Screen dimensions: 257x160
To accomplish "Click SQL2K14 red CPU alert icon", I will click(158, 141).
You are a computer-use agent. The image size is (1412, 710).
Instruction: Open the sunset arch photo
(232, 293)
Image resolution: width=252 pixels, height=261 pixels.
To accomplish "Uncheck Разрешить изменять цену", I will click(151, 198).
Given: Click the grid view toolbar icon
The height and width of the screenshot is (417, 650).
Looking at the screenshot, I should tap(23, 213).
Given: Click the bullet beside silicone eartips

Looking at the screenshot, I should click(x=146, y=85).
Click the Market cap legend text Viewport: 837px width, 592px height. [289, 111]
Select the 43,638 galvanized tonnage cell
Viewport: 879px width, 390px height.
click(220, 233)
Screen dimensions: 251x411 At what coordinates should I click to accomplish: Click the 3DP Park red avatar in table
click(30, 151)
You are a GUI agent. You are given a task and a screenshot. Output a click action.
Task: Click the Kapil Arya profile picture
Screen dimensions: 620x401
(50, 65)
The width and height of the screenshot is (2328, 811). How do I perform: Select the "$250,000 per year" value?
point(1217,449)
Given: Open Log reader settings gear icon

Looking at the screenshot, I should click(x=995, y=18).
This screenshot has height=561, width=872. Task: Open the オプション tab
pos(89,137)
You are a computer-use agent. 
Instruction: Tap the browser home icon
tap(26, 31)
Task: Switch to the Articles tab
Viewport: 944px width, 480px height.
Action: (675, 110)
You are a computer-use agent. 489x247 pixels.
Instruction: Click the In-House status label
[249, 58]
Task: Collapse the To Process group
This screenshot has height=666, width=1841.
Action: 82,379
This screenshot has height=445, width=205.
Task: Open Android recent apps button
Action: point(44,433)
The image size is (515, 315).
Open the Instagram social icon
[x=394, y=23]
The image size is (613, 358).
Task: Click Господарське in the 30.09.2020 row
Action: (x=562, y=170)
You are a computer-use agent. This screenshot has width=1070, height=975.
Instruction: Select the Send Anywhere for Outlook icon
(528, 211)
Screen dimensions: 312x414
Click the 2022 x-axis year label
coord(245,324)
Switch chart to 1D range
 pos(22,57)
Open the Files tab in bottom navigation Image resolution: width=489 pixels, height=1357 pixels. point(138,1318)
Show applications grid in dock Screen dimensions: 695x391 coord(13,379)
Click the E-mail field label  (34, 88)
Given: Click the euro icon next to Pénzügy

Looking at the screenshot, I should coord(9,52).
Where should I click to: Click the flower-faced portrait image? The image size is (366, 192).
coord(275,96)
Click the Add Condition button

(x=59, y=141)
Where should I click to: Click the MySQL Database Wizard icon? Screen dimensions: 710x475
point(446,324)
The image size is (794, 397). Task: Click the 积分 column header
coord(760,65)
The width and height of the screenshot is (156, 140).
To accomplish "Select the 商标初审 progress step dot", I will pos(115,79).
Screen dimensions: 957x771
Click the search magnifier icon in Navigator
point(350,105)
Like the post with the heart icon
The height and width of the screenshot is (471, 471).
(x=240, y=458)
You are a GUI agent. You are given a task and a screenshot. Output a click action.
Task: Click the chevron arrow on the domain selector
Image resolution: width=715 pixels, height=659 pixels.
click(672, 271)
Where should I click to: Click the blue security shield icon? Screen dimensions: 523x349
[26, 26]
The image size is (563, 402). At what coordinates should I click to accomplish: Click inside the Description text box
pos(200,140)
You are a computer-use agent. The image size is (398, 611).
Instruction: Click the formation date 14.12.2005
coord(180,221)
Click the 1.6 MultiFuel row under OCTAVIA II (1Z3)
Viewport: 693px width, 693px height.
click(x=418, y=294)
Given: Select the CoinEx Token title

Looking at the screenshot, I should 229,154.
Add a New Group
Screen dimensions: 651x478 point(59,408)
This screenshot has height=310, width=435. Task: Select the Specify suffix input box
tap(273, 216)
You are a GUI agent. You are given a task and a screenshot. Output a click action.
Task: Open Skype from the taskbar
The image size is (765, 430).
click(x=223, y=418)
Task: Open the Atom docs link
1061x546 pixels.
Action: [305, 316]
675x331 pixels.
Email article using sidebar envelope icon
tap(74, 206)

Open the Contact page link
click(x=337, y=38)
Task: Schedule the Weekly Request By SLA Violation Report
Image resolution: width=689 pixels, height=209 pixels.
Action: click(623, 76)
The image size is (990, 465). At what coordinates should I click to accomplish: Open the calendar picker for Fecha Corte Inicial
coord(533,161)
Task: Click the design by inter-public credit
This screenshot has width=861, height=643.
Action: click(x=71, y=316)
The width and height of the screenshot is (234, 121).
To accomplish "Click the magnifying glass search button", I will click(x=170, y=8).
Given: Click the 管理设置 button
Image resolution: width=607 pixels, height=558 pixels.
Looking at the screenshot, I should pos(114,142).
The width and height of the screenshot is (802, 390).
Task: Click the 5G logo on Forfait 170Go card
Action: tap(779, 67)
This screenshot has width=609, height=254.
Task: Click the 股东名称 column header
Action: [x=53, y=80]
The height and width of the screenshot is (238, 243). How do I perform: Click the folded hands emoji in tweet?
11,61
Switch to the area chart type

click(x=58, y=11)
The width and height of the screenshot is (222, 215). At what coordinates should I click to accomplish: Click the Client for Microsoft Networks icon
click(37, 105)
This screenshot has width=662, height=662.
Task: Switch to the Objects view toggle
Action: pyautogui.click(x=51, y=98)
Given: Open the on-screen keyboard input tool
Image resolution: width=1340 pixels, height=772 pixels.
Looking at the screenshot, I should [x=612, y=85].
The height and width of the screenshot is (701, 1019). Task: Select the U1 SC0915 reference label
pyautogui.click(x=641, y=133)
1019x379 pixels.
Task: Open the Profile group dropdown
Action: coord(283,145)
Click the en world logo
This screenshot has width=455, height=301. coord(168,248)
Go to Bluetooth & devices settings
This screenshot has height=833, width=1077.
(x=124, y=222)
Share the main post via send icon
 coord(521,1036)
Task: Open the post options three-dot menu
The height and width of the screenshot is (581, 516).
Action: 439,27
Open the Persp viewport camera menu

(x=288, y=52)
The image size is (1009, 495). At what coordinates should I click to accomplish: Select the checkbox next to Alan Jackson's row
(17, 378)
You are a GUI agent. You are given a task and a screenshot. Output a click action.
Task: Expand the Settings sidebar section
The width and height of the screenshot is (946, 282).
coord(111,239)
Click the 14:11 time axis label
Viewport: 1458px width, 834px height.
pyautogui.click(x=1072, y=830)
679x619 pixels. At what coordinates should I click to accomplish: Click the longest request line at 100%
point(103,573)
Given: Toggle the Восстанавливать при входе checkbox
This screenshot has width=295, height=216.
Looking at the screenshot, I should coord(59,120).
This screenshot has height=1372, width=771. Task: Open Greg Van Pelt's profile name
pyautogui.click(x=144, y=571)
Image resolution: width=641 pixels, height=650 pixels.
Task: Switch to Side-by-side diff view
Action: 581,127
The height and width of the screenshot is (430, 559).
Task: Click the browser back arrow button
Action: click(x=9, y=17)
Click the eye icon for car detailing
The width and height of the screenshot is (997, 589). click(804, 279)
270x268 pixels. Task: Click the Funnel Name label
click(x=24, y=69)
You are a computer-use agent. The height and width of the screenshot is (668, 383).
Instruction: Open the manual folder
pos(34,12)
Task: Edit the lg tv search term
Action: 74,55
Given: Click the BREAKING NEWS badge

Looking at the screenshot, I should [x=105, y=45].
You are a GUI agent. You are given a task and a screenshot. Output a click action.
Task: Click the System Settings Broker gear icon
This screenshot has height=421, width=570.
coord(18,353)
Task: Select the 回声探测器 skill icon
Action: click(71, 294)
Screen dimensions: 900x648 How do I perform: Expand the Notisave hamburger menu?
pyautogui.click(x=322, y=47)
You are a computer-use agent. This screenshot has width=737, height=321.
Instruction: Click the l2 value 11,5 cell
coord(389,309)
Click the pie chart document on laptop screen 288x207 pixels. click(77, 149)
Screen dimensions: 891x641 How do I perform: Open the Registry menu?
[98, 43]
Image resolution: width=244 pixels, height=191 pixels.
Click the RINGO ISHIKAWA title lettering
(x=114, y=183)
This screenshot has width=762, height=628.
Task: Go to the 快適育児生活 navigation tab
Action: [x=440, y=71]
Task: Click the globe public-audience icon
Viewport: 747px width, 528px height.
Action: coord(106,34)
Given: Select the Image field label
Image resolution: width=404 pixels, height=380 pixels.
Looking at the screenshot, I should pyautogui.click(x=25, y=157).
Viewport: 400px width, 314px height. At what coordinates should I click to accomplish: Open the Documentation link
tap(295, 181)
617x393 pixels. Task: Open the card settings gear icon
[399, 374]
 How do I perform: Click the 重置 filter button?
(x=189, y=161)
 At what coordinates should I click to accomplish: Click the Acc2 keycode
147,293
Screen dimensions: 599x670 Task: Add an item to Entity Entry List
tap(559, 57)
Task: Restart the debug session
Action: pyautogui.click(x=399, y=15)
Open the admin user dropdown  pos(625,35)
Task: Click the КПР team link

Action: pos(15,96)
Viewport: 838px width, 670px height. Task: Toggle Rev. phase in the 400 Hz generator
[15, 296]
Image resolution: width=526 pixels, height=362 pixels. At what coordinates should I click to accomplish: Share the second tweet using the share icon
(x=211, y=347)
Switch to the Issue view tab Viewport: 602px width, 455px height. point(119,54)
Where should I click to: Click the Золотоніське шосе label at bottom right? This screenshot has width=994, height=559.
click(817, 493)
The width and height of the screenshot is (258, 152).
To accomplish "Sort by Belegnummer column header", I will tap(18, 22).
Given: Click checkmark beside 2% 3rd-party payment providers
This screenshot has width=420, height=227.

-- Exercise aim --
Look through the entries for lines containing the word "grid" and return each one.

-- Exercise output --
Given: Click the grid view toolbar icon
Show applications grid in dock Screen dimensions: 695x391 coord(13,379)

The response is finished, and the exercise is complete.